In Latin grammar, a verb of fearing is one that pertains to fear or concern (often timeo, terreor, metuo, and vereor). This set of verbs is grammatically notable because it inverts the sense of a following purposive clause, at least relative to the intuition of speakers of many non-Latin languages.

== Usage ==

Verbs of fearing can be used in three different ways: fear of a person or thing, fear of performing an action and fear of an event occurring.
- Fear of a person or thing is expressed using a verb of fearing (e.g. timeo) and a noun, either in the dative or the accusative. Mountford notes that there is no general rule on which case should be used, although different meanings can be conveyed depending on use.

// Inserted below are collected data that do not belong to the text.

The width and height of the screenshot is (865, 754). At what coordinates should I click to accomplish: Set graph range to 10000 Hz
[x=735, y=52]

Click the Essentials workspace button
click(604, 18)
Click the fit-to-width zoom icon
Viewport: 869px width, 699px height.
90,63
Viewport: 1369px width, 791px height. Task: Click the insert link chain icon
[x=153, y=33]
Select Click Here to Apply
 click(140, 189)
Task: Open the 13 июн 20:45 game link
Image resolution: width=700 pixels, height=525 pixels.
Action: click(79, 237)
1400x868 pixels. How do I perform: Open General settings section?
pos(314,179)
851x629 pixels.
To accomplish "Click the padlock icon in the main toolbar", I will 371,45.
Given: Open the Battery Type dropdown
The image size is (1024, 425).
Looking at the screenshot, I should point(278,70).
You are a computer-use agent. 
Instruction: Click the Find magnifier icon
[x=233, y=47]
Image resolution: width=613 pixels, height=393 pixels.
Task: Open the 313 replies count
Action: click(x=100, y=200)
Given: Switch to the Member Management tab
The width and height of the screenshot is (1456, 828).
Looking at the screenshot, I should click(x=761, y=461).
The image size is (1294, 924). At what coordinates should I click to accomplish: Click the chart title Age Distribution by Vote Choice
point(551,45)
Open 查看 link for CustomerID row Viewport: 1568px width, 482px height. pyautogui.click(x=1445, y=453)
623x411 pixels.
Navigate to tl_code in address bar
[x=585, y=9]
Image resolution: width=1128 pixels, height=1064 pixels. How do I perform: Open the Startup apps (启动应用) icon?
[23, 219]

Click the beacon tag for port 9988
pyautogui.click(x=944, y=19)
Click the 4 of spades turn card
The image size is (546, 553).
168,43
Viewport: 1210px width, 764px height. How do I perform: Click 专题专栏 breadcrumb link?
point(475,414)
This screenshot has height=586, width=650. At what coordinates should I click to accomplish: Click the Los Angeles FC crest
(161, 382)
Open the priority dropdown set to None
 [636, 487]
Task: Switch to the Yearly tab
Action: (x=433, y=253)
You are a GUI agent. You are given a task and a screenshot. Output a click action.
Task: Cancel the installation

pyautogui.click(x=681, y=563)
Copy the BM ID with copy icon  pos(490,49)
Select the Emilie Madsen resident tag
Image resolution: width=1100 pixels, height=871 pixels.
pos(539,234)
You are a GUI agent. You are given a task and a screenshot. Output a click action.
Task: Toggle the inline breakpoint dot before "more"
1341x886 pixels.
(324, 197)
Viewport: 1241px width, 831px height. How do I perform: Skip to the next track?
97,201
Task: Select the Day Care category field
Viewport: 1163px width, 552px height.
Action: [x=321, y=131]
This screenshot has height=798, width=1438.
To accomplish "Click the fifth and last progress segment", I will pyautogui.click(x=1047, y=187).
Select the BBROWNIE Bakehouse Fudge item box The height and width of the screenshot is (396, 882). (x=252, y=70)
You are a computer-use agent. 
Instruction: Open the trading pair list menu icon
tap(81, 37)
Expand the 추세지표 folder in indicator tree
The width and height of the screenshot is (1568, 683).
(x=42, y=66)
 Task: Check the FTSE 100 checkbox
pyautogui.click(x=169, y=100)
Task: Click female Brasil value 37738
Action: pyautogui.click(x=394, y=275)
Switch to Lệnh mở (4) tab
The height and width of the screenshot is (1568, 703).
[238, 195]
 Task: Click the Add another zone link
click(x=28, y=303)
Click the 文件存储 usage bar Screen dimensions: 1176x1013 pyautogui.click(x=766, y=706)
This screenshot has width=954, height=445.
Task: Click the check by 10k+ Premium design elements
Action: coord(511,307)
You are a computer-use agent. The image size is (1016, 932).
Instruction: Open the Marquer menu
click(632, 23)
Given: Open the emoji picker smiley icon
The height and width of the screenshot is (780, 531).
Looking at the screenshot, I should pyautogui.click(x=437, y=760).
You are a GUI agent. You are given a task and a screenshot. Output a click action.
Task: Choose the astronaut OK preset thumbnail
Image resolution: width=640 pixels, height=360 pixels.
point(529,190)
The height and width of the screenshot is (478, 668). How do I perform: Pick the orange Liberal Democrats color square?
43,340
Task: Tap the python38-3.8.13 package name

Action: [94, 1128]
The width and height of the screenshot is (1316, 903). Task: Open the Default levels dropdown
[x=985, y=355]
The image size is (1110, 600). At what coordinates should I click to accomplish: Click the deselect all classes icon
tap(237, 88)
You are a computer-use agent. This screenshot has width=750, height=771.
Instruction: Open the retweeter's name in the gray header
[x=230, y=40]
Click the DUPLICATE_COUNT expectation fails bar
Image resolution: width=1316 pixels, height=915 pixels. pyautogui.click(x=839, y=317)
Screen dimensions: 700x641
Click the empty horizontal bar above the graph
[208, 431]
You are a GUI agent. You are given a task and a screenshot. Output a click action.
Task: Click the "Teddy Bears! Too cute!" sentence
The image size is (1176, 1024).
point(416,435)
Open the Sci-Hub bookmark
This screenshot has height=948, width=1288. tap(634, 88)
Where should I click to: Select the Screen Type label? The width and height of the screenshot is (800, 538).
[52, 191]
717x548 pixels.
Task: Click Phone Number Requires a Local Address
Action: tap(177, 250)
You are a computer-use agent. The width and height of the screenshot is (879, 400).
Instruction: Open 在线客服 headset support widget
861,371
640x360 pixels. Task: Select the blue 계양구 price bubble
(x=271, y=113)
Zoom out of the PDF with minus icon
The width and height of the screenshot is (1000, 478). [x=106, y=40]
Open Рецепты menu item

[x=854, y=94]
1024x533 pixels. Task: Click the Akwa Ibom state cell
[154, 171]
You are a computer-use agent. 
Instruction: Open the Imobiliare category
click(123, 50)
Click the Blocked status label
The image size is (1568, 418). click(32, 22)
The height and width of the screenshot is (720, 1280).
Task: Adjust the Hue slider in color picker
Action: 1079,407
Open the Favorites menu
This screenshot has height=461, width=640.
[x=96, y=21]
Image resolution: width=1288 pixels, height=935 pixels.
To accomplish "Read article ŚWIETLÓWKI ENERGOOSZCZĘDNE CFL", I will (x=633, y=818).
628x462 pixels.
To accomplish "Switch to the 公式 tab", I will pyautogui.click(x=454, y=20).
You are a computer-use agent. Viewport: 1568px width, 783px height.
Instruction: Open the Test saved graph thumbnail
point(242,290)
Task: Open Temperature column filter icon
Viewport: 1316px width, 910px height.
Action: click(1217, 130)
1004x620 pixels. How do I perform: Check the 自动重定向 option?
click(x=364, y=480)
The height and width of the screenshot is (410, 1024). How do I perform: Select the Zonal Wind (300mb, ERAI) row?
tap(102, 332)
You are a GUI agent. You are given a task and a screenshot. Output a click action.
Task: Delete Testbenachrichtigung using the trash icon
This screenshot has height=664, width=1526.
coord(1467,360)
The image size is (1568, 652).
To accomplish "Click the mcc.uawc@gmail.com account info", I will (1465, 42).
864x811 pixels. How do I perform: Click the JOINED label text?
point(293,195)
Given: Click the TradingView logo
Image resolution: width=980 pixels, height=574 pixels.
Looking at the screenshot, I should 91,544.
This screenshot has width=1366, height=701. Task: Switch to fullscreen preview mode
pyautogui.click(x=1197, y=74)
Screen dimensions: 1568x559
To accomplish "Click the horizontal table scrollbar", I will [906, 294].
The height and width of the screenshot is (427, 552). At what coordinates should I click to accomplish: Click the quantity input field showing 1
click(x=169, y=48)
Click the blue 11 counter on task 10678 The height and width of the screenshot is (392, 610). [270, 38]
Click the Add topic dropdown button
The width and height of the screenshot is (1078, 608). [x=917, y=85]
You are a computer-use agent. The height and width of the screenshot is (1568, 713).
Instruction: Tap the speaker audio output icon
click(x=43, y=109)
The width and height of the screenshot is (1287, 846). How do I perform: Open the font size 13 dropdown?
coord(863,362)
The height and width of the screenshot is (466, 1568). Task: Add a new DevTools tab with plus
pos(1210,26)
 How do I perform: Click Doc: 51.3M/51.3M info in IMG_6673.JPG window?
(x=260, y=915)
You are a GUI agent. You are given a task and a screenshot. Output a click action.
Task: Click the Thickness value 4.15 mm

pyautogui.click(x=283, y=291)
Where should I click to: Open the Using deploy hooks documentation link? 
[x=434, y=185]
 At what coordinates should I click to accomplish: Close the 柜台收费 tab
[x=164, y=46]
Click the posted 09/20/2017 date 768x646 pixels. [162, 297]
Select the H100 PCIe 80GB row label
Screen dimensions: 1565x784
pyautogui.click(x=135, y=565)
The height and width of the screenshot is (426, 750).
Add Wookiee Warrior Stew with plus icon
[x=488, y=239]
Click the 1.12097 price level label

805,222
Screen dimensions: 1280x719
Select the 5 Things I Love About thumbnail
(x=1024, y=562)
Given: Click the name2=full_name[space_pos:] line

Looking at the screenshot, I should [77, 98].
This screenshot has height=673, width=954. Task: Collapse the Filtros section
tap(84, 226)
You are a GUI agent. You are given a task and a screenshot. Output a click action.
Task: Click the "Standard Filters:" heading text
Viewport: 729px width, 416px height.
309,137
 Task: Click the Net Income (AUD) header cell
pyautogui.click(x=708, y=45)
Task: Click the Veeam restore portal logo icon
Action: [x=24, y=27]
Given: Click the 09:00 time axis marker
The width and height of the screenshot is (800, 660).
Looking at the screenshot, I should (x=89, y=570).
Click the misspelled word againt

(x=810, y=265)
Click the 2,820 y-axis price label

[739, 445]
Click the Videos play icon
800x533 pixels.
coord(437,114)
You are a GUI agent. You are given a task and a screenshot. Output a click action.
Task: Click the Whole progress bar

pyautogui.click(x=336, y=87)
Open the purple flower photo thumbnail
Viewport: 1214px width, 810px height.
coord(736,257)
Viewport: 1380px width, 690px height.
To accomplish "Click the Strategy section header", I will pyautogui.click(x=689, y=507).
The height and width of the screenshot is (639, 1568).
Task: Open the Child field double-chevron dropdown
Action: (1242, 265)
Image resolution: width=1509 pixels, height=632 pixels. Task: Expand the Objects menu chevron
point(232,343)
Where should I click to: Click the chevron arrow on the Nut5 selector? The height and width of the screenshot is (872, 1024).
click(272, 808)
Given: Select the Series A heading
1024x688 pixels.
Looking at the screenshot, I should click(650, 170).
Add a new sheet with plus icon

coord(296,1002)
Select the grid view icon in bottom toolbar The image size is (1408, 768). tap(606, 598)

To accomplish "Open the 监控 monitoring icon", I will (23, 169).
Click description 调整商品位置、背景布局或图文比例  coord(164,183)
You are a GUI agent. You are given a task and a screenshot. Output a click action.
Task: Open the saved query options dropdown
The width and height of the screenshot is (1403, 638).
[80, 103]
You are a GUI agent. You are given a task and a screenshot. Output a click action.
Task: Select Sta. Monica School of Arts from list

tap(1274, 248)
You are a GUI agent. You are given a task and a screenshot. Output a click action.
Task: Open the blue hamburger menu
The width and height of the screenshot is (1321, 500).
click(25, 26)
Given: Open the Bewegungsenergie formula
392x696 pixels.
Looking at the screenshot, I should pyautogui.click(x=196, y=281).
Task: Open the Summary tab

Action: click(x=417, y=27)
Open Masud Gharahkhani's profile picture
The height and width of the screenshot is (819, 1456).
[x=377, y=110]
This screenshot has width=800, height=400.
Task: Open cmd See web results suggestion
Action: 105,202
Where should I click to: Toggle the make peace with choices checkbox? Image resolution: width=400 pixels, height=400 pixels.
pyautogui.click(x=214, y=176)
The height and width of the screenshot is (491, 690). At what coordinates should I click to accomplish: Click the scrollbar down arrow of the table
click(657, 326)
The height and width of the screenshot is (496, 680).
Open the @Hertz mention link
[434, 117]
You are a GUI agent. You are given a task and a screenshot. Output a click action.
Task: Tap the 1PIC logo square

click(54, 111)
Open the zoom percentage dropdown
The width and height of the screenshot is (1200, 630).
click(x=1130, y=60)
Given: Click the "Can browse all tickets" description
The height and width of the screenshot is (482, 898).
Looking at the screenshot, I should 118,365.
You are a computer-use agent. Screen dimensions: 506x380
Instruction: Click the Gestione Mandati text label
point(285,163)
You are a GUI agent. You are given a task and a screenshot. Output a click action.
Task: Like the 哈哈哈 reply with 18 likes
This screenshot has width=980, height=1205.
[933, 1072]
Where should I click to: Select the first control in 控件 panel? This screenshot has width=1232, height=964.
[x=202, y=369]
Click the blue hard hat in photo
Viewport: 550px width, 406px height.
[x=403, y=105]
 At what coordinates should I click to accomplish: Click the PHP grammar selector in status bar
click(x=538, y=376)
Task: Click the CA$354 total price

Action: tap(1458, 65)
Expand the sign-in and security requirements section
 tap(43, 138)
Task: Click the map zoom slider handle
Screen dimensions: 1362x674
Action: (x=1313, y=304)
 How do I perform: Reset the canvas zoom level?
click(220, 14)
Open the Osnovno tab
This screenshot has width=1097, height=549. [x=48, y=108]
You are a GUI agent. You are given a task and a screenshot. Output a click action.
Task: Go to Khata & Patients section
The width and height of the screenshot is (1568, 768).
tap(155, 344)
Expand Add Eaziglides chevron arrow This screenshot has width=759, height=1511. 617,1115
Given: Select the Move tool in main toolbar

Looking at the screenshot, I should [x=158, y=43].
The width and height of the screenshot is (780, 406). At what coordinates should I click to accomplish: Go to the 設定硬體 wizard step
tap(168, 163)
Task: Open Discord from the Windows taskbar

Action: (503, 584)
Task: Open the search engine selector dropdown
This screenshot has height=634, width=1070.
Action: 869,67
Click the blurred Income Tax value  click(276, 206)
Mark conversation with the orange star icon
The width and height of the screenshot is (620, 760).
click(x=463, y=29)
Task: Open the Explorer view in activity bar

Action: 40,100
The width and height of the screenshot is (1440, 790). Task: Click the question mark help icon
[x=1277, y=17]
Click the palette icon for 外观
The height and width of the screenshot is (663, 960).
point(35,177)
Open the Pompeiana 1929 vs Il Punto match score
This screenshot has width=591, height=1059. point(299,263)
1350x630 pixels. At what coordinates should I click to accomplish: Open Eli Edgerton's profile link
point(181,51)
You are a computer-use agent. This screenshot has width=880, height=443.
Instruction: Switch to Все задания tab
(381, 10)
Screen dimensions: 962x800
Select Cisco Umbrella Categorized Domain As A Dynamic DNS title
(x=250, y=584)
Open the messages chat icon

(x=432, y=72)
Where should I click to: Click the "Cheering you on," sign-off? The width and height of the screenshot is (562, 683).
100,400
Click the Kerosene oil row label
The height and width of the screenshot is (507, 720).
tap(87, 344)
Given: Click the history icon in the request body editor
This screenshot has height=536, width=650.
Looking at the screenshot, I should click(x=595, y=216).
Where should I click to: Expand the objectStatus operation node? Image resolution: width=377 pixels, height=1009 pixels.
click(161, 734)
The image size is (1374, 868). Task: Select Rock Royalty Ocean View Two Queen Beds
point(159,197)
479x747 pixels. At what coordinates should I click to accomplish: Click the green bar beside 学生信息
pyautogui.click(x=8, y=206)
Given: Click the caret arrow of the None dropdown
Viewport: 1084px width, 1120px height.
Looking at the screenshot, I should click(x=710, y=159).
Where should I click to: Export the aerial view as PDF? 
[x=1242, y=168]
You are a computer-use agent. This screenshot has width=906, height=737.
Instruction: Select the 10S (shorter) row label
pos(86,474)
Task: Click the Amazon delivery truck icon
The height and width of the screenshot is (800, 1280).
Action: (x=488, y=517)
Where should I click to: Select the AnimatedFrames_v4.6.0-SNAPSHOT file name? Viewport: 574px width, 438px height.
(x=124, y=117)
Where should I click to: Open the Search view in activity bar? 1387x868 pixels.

  - hostes timet – 'he fears the enemy'.
  - filio timet pater – 'the father fears for his son'.
  - furem pomis timet agricola – 'the farmer fears the thief on account of his apples'.
- Fear of performing an action is expressed using an infinitive, much like in English.
  - timeo hoc facere – 'I am afraid to do this'.
- Fear of an event occurring is expressed using the conjunctions 'ne', conveying that, with regard to the event occurring, the negative is wished and the positive feared, and 'ut', conveying that the positive is wished and the negative feared. These conjunctions are then followed by the subjunctive, according to the sequence of tenses, with primary sequence tenses generally being followed by the present or perfect subjunctives and historic (or secondary) sequence tenses being followed by the imperfect or pluperfect subjunctives.
  - vereor ne hostis veniat – 'I fear lest the enemy come', 'I fear that the enemy is coming'.
  - vereor ne dum minuere velim laborem augeam, Cicero De Legibus I.4.12 – 'I fear that, while I wish to lessen the toil, I am increasing it'.
  - timeo ne tibi nihil praeter lacrimas queam reddere, Cicero Pro Plancio 42.101 – 'I am afraid that I can give nothing in return save tears'.